Teknologi Kebencanaan

Di akhir tahun 2018, Indonesia mengalami 3 bencana besar geologi. Rentetan gempa yang melanda pulau Lombok di bulan Juli dan Agustus 2018 telah menghancurkan sebahagian besar infrasŌruktur dan jiwa. Sebulan berselang pada tanggal 28 September 2018, Indonesia kembali berduka dengan terjadinya gempa, tsunami dan likuefaksi di Sulawesi Tengah. Di penghujung tahun, kembali bencana tsunami melanda Provinsi Banten dan Lampung. Dari tiga kejadian ini, 3040 lebih jiwa meninggal dunia, dengan total kerugian lebih dari 31 Triliun rupiah.

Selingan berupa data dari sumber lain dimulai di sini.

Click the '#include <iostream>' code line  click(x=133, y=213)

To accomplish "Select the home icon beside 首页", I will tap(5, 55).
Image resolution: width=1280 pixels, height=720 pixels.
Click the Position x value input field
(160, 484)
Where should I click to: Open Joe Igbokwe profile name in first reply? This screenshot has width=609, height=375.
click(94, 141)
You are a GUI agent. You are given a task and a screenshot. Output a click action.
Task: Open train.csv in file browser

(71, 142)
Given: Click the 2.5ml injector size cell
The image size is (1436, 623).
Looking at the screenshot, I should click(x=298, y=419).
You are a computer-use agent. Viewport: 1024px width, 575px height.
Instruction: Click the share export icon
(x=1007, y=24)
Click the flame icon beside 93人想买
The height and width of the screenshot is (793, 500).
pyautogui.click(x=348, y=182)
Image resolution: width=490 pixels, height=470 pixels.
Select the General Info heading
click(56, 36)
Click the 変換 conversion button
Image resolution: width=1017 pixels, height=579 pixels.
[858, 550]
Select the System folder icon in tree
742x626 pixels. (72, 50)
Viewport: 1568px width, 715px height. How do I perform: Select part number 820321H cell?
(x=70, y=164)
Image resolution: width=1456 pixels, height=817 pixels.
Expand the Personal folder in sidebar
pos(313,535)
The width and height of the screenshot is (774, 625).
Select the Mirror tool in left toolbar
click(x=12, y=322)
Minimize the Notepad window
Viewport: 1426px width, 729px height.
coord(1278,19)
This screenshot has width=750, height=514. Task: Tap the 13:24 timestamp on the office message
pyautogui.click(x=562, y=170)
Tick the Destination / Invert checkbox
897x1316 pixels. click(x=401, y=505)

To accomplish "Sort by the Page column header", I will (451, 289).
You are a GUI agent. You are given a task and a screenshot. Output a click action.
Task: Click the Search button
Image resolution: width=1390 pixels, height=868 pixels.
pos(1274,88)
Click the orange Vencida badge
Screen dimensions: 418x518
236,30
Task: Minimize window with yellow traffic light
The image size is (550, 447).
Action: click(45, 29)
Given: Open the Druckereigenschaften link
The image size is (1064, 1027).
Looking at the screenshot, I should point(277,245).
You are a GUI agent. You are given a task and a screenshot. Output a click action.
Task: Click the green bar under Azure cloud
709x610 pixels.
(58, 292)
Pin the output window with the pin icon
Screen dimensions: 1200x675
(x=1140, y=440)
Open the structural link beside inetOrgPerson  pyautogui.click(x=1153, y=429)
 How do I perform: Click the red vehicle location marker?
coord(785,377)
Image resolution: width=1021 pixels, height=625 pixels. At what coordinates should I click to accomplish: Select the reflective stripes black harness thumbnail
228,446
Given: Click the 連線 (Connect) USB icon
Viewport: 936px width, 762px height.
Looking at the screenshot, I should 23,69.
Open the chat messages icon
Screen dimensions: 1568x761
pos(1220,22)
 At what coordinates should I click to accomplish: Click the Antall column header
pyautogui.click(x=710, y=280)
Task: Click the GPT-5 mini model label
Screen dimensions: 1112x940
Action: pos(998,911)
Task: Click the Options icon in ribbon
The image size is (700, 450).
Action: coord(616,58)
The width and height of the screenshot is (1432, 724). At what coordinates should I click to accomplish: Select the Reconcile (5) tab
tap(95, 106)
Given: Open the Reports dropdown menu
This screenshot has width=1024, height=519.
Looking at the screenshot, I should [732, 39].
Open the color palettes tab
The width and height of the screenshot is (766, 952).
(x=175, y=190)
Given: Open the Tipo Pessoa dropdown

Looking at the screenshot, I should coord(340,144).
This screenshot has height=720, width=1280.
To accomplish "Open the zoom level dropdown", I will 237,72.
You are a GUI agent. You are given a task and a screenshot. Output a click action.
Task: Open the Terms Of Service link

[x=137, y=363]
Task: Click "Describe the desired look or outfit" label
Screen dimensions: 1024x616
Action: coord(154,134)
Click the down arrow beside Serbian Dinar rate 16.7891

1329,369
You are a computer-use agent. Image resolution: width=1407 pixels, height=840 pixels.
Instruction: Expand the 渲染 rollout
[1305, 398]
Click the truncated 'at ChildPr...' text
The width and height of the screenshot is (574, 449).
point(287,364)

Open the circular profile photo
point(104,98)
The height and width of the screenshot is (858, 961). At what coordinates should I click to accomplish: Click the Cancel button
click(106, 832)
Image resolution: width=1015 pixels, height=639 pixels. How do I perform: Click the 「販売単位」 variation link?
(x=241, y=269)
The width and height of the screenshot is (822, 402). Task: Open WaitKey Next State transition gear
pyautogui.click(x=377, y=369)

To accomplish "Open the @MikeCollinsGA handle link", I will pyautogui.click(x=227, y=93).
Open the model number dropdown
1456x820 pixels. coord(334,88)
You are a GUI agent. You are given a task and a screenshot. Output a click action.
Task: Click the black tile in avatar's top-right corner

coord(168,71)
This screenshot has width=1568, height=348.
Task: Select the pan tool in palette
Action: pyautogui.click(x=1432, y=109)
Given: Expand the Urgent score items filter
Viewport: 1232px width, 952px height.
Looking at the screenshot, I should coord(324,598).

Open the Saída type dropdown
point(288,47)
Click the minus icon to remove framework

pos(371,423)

Kejadian bencana geologi, meskipun frekuensinya tidak sebanyak bencana hidrometeorologi, namun berakibat besar pada kerugian harta dan jiwa. Dengan semakin meningkatnya pembangunan, dan dorongan pemerintah dalam meningkatkan jumlah wisatawan, maka potensi kerugian ini akan semakin meningkat. Dari perjalanan panjang kita melakukan upaya pengurangan risiko bencana, kita belum dapat melihat adanya peningkatan yang signifikan dari upaya mitigasi bencana. Peran IPTEK tentunya sangat penting untuk menjadi perhatian pemerintah, agar investasi di bidang ini dapat secara signifikan mengurangi risiko bencana.

BPPT sebagai lembaga unggulan teknologi dalam pengkajian dan penerapan teknologi, diamanatkan untuk memberikan solusi dan rekomendasi kepada pemerintah terkait teknologi pengurangan risiko bencana. Dalam beberapa tahun ini, berbagai kajian, rancang bangun dan inovasi teknologi untuk bencana geologi telah dilakukan oleh BPPT.